IQ stands for ‘Intelligence Quotient’ and is a numerical score based on standardized tests which attempt to measure general intelligence. However, an IQ test does not measure intelligence in the same way a ruler might measure the height of a person.

Instead, IQ scores are always relative to the median score (typically 100) that reflects the general intelligence of the population. As such, it is challenging to compare scores across different populations or cultures. 

Modern IQ tests measure a person’s ability to reason and use information to solve problems through questions and puzzles. Some of the things that an IQ test will typically measure are short-term and long-term memory, how well a person can solve puzzles, and how quickly. Because there is no single standardized test that measures intelligence, determining the highest IQ ever will always be contentious. 

Bearing these caveats in mind, it is generally believed that the highest IQ score ever recorded is that of William James Sidis, who is believed to have had an IQ of between 250 and 300. This would place him in the top 0.000001% of the population in terms of intelligence. To put this into perspective, the average IQ is 100, and a score of 130 or above is considered to be “gifted.”

Sidis was a child prodigy who was able to read at the age of 18 months and could speak several languages fluently by the time he was a teenager. However, some critics claim his score may have been inflated due to the media attention he received as a child prodigy.

The most reliable record-high IQ score belongs to mathematician Terence Tao, with a confirmed IQ of 230.

How IQ is measured

People have always been aware that some are better at mental tasks than others, but it wasn’t until a French psychologist by the name of Alfred Binet that a qualitative lens was cast on the diversity of human intelligence. Together with colleague Théodore Simon, in 1905, the psychologists devised the Binet-Simon test, which focused on verbal abilities and was designed to gauge ‘mental retardation’ among school children.

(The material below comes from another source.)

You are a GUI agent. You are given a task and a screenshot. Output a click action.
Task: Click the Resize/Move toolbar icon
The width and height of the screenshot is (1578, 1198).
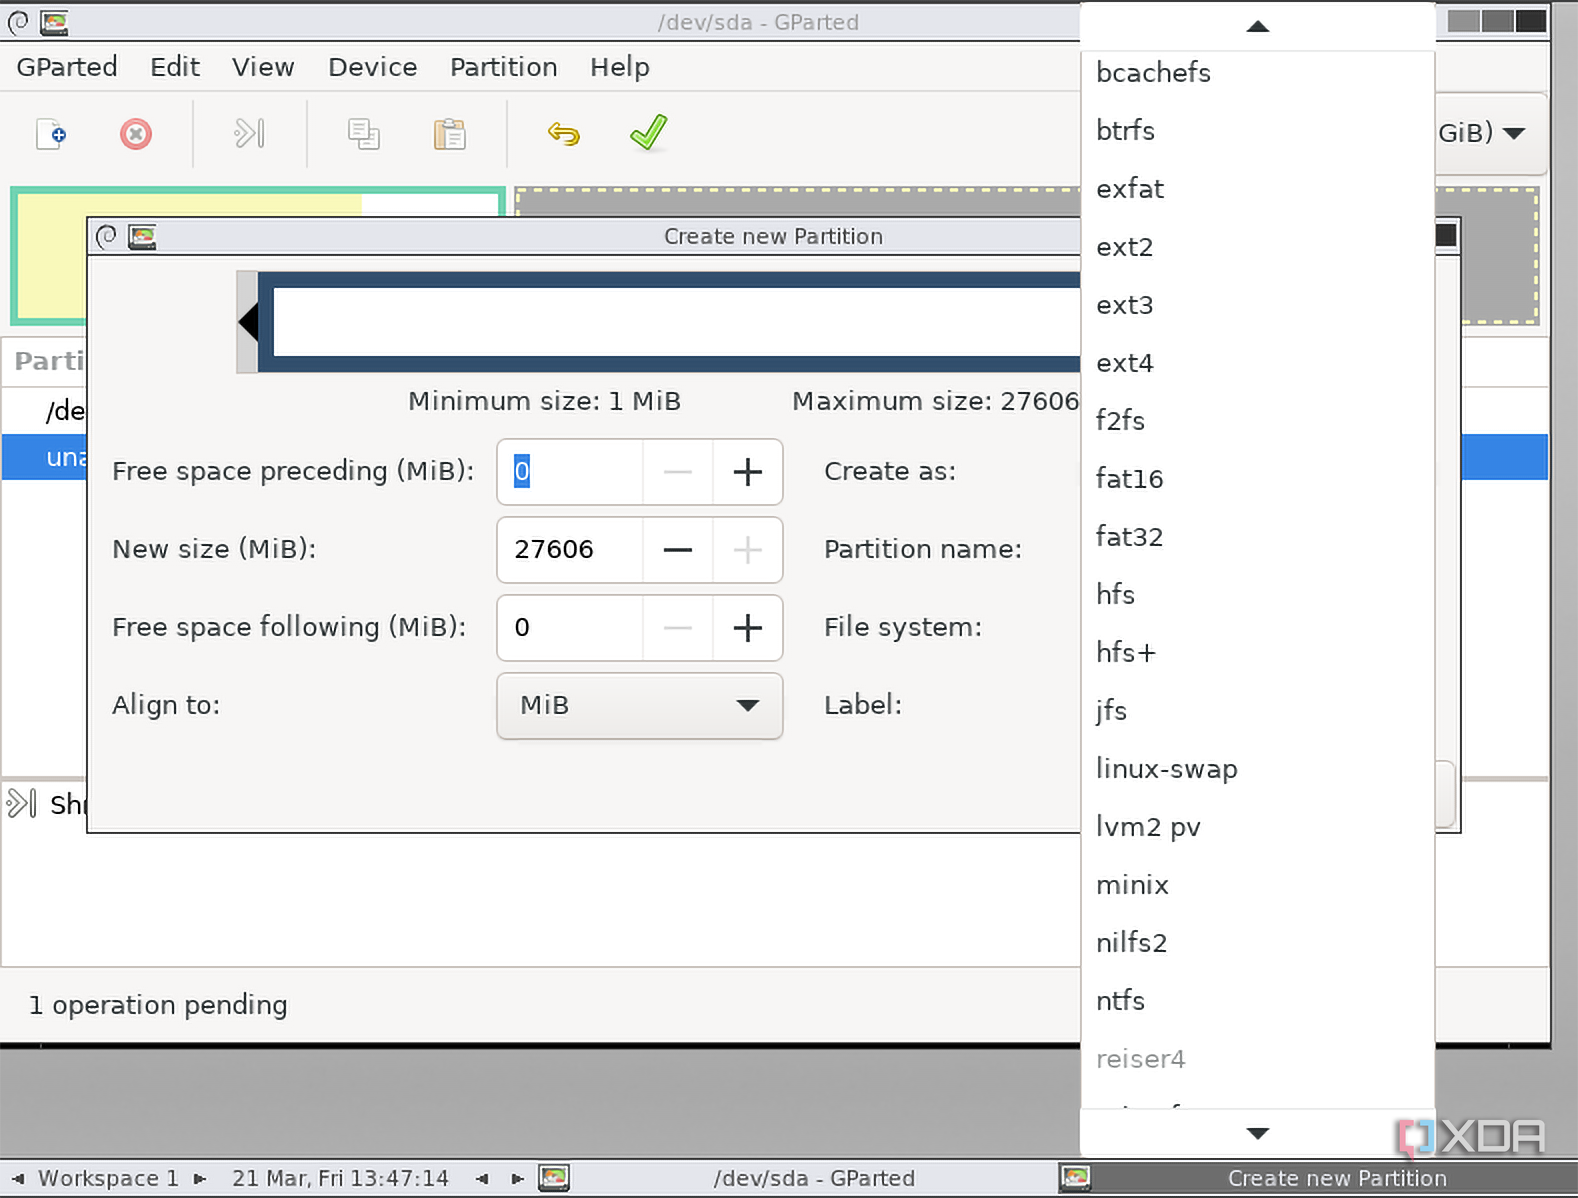249,134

These tests, which in time also included questions that gauged attention, memory, and problem-solving skills, quickly showed that some young children were better able to answer complex questions than older children. Based on this observation, Binet concluded that there is such a thing as ‘mental age’ which can be higher or lower than a person’s chronological age.

In 1916, Stanford University translated and standardized the test using a sample of American students. Known as the Stanford-Binet Intelligence Scale, this test would go on to be used for decades to quantify the mental abilities of millions of people around the world.

The Stanford-Binet intelligence test used a single number, known as the intelligence quotient (or IQ), to represent an individual’s score on the test. This score was computed by dividing a person’s mental age, as revealed by the test, by their chronological age and then multiplying the result by 100. For instance, a child whose chronological age is 12 but whose mental age is 15 would have an IQ of 125 (15/12 x 100).

The Stanford-Binet Intelligence Scale – Fifth Edition test measures five content areas, including fluid reasoning, knowledge, quantitative reasoning, visual-spatial processing, and working memory.

A reasoning question typical of IQ tests. The participant has to figure out what shape should come next in the pattern. Credit: Wikimedia Commons.
A reasoning question typical of IQ tests. The participant has to figure out what shape should come next in the pattern. Credit: Wikimedia Commons.

Building upon the Stanford-Binet test, psychologist David Wechsler developed a new IQ test that better measures a person’s different mental abilities. The first test, known as the Wechsler Adult Intelligence Scale (WAIS), was released in 1955. Later, Wechsler released two different IQ tests: one specifically designed for children, known as the Wechsler Intelligence Scale for Children (WISC), and the other designed for adults, known as the Wechsler Preschool and Primary Scale of Intelligence (WPPSI). The modern adult version of the test is known as the WAIS-IV and has gone through numerous revisions to accommodate recent research.

A WAIS-IV is made of 10 subtests and 5 supplemental tests, which score an individual in four major areas of intelligence: a Verbal Comprehension Scale, a Perceptual Reasoning Scale, a Working Memory Scale, and a Processing Speed Scale. These four index scores are combined into the Full-Scale IQ score (what people generally recognize as the ‘IQ score’). There’s also the General Ability Index which is based on six subset scores, which are good at identifying learning disabilities. For instance, scoring low in some areas of the General Ability Index but scoring well in other areas may indicate a specific learning difficulty, perhaps warranting specialized attention.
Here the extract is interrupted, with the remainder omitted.